Global DCIM market to reach £2.9bn by 2026

Amid the COVID-19 crisis, the global market for DCIM is estimated at £2 billion in 2022 and is projected to reach a revised size of £2.9 billion by 2026, according to new research from Research and Markets. Solutions, one of the segments analysed in the report, is projected to record 11.7% CAGR and reach £2.2 billion by the end of the analysis period. After a thorough analysis of the business implications of the pandemic and its induced economic crisis, growth in the services segment is readjusted to a revised 12.4% CAGR for the next seven-year period.

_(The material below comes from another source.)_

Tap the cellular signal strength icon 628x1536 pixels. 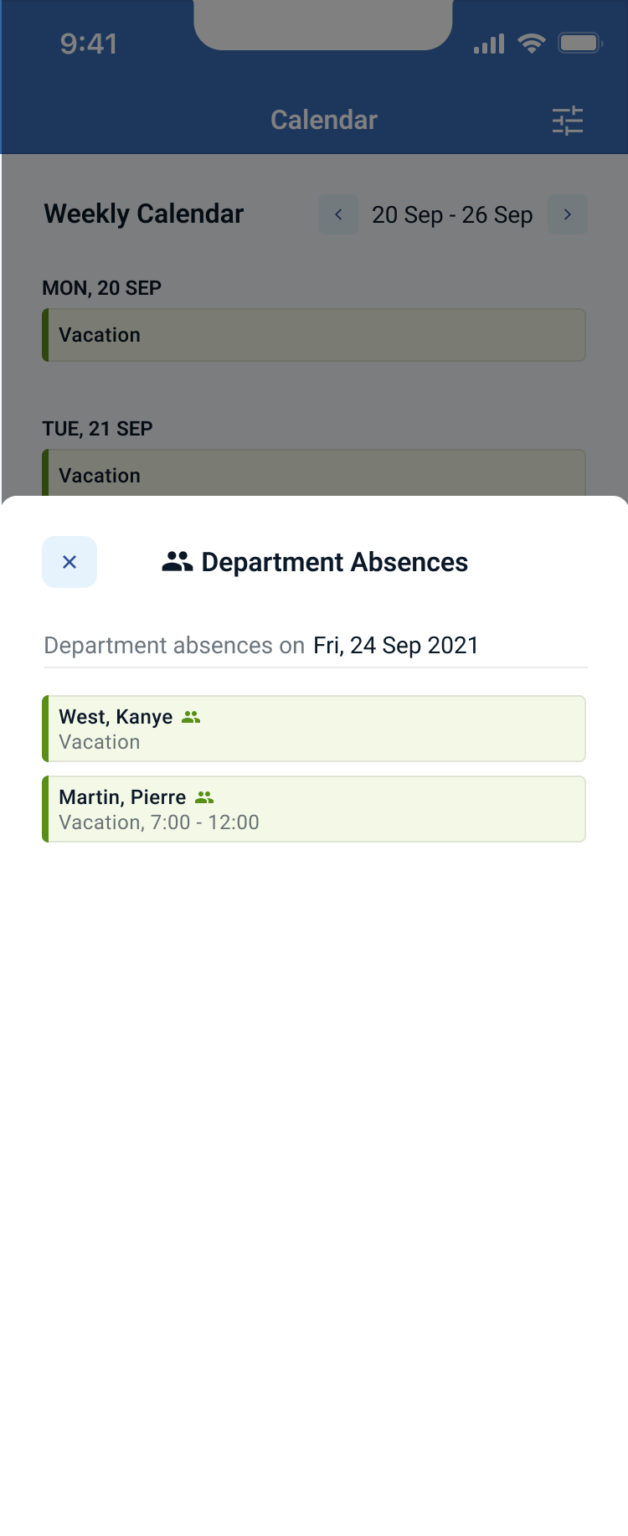(x=487, y=44)
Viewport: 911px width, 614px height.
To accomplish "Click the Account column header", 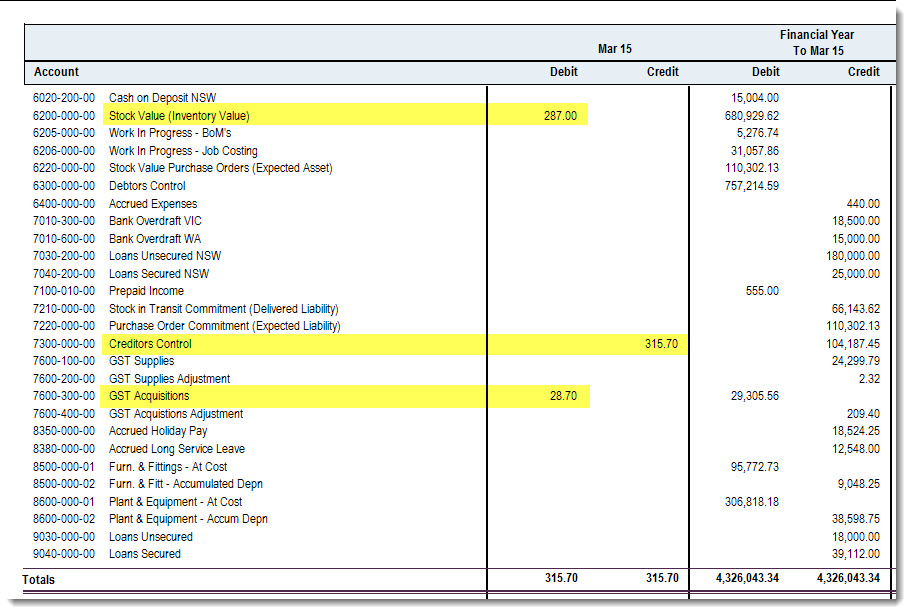I will pos(56,72).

The COVID-19 pandemic has led telecom and cloud service providers to experience unprecedented demand, causing concerns regarding the viability of data centres that are involved in hosting services for these operators. Data centres were facing capacity and power challenges even prior to the COVID-19 outbreak, with cooling issues accounting for nearly a third of unplanned outages. Maximising the performance of data centres has always been a complex topic - even in normal conditions - and are now becoming even more challenging after the COVID-19 crisis. The heightened customer demand has resulted in a rising pressure on thermal and energy performance. Data centre operating teams now have the capability of monitoring thermal performance of the premises without being present on site. Creating an immersive 3D digital replica of a data centre can help team members remotely monitor sites, enabling them to gain early alerts and insight into any concerning cooling and thermal metrics. Advanced DCIM platforms have been developed for supporting secure remote network access from remote locations, thereby allowing employees to complete their work from virtually any location. The DCIM market in the US is estimated at £1.1 billion in 2022. China is forecast to reach a projected market size of £191.8 million by the year 2026, trailing a CAGR of 17.4% over the analysis period. Among the other noteworthy geographic markets are Japan and Canada, each forecast to grow at 10.5% and 10.6% respectively over the analysis period. Within Europe, Germany is forecast to grow at approximately 11.4% CAGR.